Reproduce word for word the part of the forum excerpt starting with "January 17, 2017, 08:39:11" and going on through "It was bad.".
(Source document Opens)
Plus, it's like a personal thing. I want to be good at math. I know I'm never going to be Einstein, but I'm tired of being bad at it. And I want to be able to do cool things with it. I feel like I missed out on so much science-y stuff because I didn't understand it.

The worse part is, I know I'm not stupid but I feel like I'm never going to be able to prove it to anyone but myself. But I just can't memorize things as fast as everyone else. I feel like there is something wrong with me.
#26
Yes. I'm very much into physical comfort. I do these type of things a lot, lol.

I chew the inside of my cheek. Or I pet one of my eyebrows. Or sort of examine my eyebrow with my fingers for lack of a better term. I also pet my lips, lol.

It helps me focus  ;D
#27
Addiction/Self-Medicating / Re: Alcohol...
January 17, 2017, 08:39:11 AM
Yes! I do (not as much, I tend to binge in cycles), and there were periods of my life where my drinking was very heavy. I also used to drink to get through family holidays. Like sloshed drunk, too. It was bad.

I've used a lot of drugs, but I can honestly say marijuana and alcohol are the main ones I've used over the years to cope with my emotions. Marijuana has been mostly positive, alcohol has had a lot of negatives but I have a tendency to binge on it so I think that is a big factor.
(Source document Closes)
(Record excerpts Opens)
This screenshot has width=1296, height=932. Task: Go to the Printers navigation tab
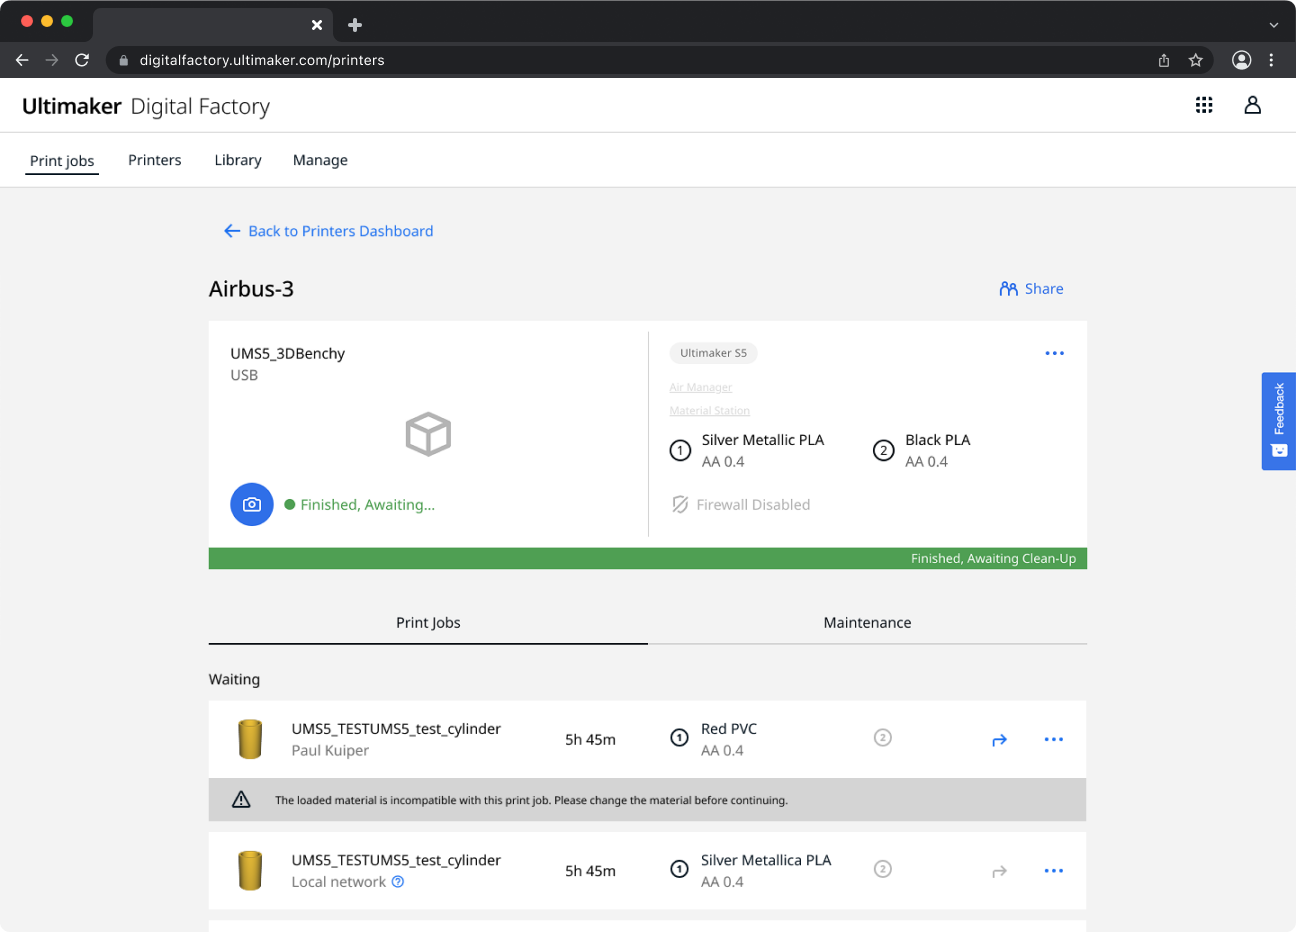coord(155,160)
(Record excerpts Closes)
(Record excerpts Opens)
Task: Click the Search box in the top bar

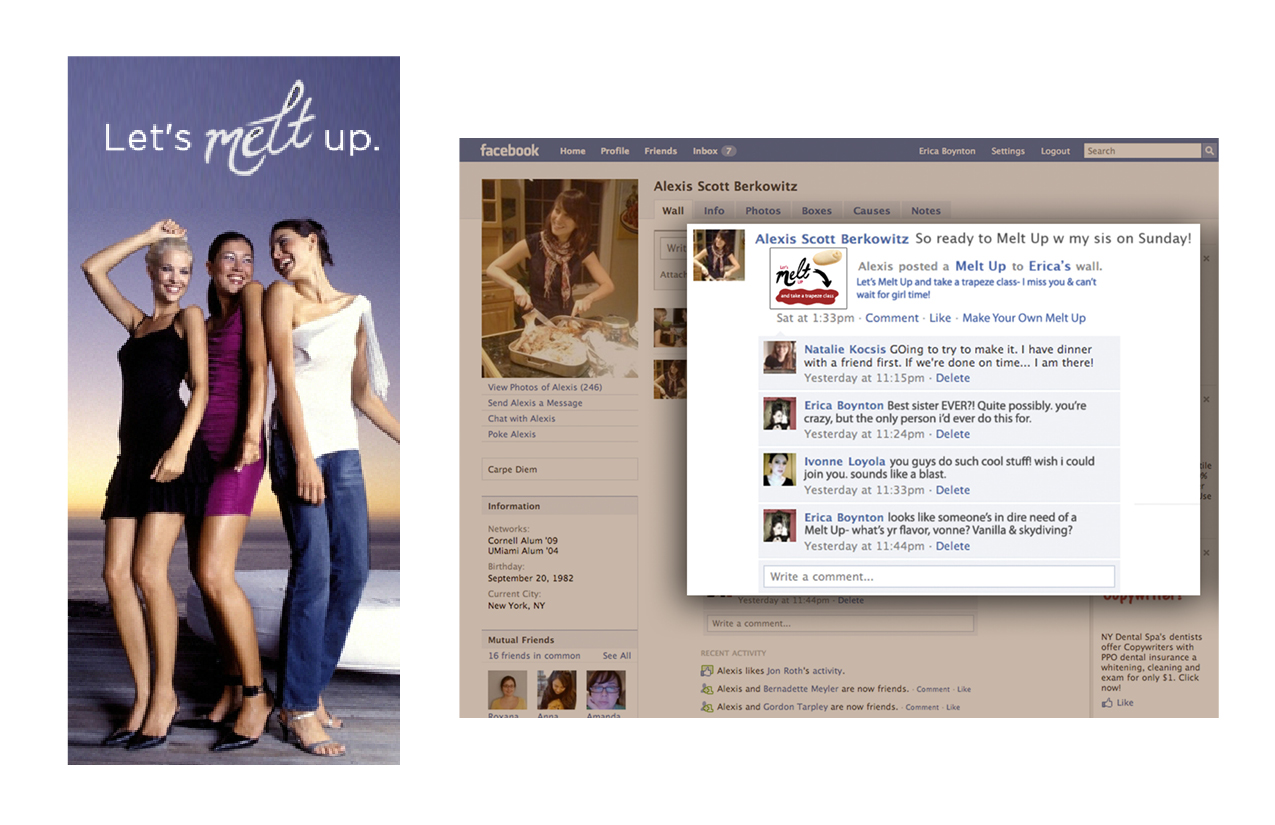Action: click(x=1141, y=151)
(Record excerpts Closes)
(Record excerpts Opens)
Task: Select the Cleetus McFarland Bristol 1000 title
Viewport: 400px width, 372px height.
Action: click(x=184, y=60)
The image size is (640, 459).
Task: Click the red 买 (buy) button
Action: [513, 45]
(Record excerpts Closes)
Response to this task ->
January 17, 2017, 08:39:11 AM
Yes! I do (not as much, I tend to binge in cycles), and there were periods of my life where my drinking was very heavy. I also used to drink to get through family holidays. Like sloshed drunk, too. It was bad.